The running and maintenance of a military installation requires more than just military personnel.  At both Fort Snelling and Guantánamo, the relationship between the military and the laborers took on a racial dynamic as the military aimed to meet its labor needs.

In the early nineteenth century, the U.S. Army compensated officers for keeping servants in order to discourage officers from using soldiers to perform domestic work. The rate was commensurate with the monthly wage of a private, with additional allowances provided for food and clothing.  In the first two decades of Fort Snelling some officers employed the spouses of soldiers.  Others employed Selkirk refugees (members of a failed colony in Canada) who had settled just north of Fort Snelling, and still others utilized slave labor.  The Missouri Compromise, an act of Congress passed in 1820, prohibited slavery in the former Louisiana Territory north of the parallel 36°30′ N.  This area included the site of Fort Snelling.  Why exactly the Army allowed slavery to exist in this territory is unknown.  However, the record reflects that not only were officers utilizing slave labor but were also compensated for it.  Through the allocation of funds for the keeping of servants, the U.S. Army financed the institution of slavery at Fort Snelling.

In order to receive compensation for keeping a servant, an officer was required to report the servant on his pay voucher.  The pay vouchers from Fort Snelling for the period from 1820 to 1858 reflect different methods of reporting an enslaved person. Some describe the servant as “slave.”  Others only describe the complexion of the servant as “black”, “mulatto”, or “negro,” although their enslaved status is known through other sources. The last known instance of an enslaved person appearing in an Army pay voucher from Minnesota was in August 1858, several months after Minnesota became the 32nd state.
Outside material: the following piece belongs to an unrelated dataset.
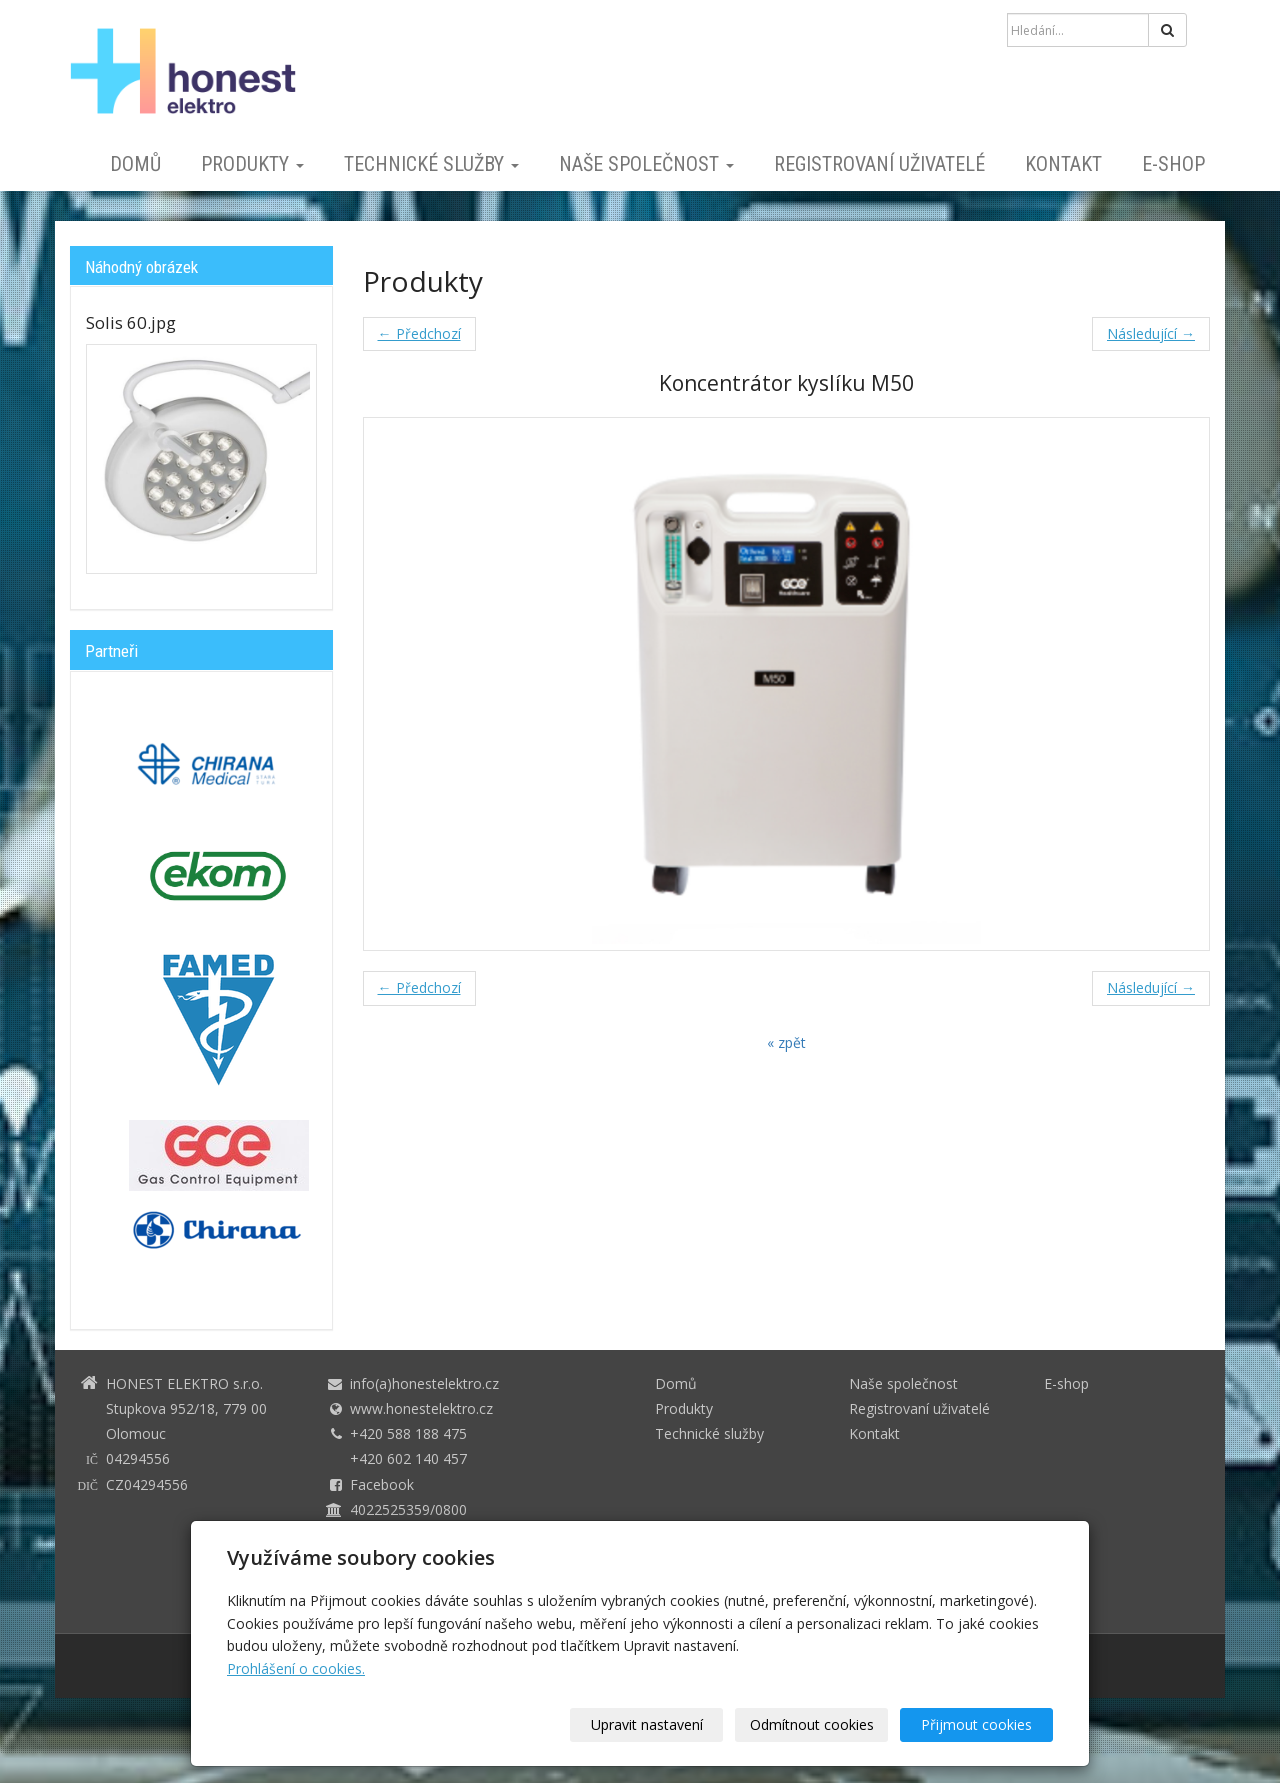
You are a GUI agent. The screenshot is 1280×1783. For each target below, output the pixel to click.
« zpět (786, 1042)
As the naval base at Guantánamo expanded, the labor needs increased proportionally.  Without a local source of American labor, the Navy turned to the local Cuban population.  Many Cuban men and women served in domestic roles in the homes of military personnel, and others worked for military and private contractors.  Following the Cuban Revolution, Cubans who already held positions on the base were permitted to keep their jobs, but no more were hired.  The Navy determined that replacing the Cuban labor pool with U.S. civilians would be unfeasible, due to the fact that the average salary for Americans was three times that of the local average at Guantánamo.  Instead the U.S. Navy hired Jamaican and later Filipino contract workers.  Third-country nationals continue to be the primary source of non-military labor at Guantánamo.  As with the detainees imprisoned at Guantánamo, the base workers fall into Guantánamo’s legal black hole.  Base workers are protected neither by the labor laws of their home countries nor by those of the United States.